2. Identify the thought: To identify worrisome thoughts, pay attention to when you feel anxious or stressed, and notice if you’re repeatedly thinking about potential negative outcomes or “what-if” scenarios. Notice if any of these thoughts are difficult to control and cause you distress.
3. Challenge the thought: When “what if'” thinking sets in, you might start making up scenarios that aren’t true. When a “what if” thought comes, ask yourself how likely it is to happen and if your worry is based on facts or assumptions. Ask yourself if there is concrete evidence to support the thought and focus on the facts of the situation.
4. Do a reality check: Compare your thoughts to reality. The worst-case scenario doesn’t usually happen. Look at your past experiences and see if there is any evidence that your fears may come true. Ask yourself how you handled your stressful situations in the past. You are a lot stronger than what you may think.
5. Seek different viewpoints: Discuss your worries with someone you trust and who can offer a different perspective on how to view things. See the situation from various points of view and think about other possible interpretations rather than immediately jumping to the worst-case scenario. Try to determine what the different options are when dealing with your worrisome situation.
6. Reframe the thought: Replace the negative thought with a more balanced and realistic one. Instead of dwelling on “what if,” rephrase the thought with “if this happens, then I will do this”. Develop a plan on how you can handle the current situation. Being proactive will help decrease the anxiety of the situation.
How To Manage Worry
1. Practice mindfulness: Focus on the present moment by practicing deep breathing, meditation, or observing your thoughts without judgment.
2. Positive self-talk: Replace negative “what if” thoughts with positive affirmations about your ability to handle situations. Focus on what you can control, rather than dwelling on potential outcomes.

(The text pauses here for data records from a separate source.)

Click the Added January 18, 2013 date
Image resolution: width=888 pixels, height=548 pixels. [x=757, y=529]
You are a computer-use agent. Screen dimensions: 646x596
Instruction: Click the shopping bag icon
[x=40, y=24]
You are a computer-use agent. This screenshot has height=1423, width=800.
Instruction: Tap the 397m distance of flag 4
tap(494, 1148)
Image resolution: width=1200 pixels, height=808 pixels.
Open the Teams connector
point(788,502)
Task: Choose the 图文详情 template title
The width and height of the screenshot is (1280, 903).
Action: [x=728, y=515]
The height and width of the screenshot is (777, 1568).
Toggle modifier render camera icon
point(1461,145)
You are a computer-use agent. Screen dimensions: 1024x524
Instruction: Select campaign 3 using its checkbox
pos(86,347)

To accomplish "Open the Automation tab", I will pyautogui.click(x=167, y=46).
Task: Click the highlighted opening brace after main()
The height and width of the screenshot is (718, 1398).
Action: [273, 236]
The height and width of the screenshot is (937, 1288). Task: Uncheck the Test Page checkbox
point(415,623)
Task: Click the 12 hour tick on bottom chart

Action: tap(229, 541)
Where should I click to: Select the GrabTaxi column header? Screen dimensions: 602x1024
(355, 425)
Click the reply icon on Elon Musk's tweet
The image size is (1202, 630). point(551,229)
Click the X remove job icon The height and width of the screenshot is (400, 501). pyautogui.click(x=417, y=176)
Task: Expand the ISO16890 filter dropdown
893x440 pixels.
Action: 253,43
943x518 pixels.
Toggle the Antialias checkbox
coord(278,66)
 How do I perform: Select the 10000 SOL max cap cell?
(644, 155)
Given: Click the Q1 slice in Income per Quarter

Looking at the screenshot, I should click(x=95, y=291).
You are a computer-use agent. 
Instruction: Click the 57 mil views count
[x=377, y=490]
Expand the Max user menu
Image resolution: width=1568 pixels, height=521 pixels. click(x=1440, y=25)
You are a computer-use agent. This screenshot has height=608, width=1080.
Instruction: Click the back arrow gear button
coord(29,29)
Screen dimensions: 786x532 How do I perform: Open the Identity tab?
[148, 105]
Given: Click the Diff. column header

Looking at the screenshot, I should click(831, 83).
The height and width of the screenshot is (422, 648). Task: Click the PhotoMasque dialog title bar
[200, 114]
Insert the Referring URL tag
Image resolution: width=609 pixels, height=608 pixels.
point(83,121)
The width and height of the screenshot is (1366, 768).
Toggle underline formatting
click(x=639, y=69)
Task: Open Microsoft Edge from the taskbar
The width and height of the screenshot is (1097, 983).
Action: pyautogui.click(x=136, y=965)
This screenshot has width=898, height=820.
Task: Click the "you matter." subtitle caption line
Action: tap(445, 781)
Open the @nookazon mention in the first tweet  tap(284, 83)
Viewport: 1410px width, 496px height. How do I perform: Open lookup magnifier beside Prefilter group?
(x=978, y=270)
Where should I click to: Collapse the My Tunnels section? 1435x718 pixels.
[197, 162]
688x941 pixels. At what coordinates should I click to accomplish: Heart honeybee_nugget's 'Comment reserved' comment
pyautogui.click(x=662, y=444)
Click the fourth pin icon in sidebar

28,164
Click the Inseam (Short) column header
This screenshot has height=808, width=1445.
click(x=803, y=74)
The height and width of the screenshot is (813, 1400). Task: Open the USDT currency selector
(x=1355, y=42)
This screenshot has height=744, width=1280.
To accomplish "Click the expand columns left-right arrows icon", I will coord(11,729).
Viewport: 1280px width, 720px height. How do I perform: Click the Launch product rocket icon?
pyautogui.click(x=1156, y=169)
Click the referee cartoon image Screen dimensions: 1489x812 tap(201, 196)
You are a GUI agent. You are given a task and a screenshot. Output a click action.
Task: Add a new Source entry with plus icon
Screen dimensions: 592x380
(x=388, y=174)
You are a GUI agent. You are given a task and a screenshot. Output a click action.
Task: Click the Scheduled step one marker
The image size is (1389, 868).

3. Practice self-care: Self-care is an important strategy for managing anxious worry and improving your overall wellbeing. This can include activities such as getting quality sleep, staying active, eating a healthy diet, engaging in hobbies or activities you enjoy, and taking breaks to relax and recharge.
4. Find solutions: Set a specific time to write down your worries and try to find solutions. Get the facts regarding your circumstances by talking to others and doing some research.
5. Deep breathing: Find a quiet and comfortable place to sit or lie down. Close your eyes and take a few deep breaths. Focus on letting go of tension and feeling calm.
6. Try journaling: Writing down your thoughts and feelings can help a person express their feelings and channel their thoughts in a more positive direction.
7. Practicing guided imagery: Think of a place or thing that brings you comfort and picture it in your mind. Take deep breaths and try to relax. When you are ready, slowly open your eyes and return to the present moment.
8. Practice gratitude: Focus on what you’re thankful for and the good things in your life. Write down your accomplishments in a small notebook that you can carry around with you.
9. Connect with others: Reach out to friends, family, or a support group. Ask for their opinions and suggestions on how to handle your current situation.
10. Get some help: Talk to a mental health counselor on how to manage your worry and anxieties. Your doctor will be able to give you some referrals.
How Much Worrying Is Too Much
Worrying is a normal part of life. Everyone will experience worry on a regular basis and most people can deal with anxious thoughts without much difficulty.
Worrying becomes a problem when it becomes excessive, negative, and begins to take a toll on your physical, mental, and social health according to Stan Popovich.
Some common signs and symptoms of excessive worrying are feeling emotionally or mentally drained, being distracted by your thoughts on a regular basis, always feeling restless, and having difficulty sleeping. In these cases, it’s important to talk to your doctor.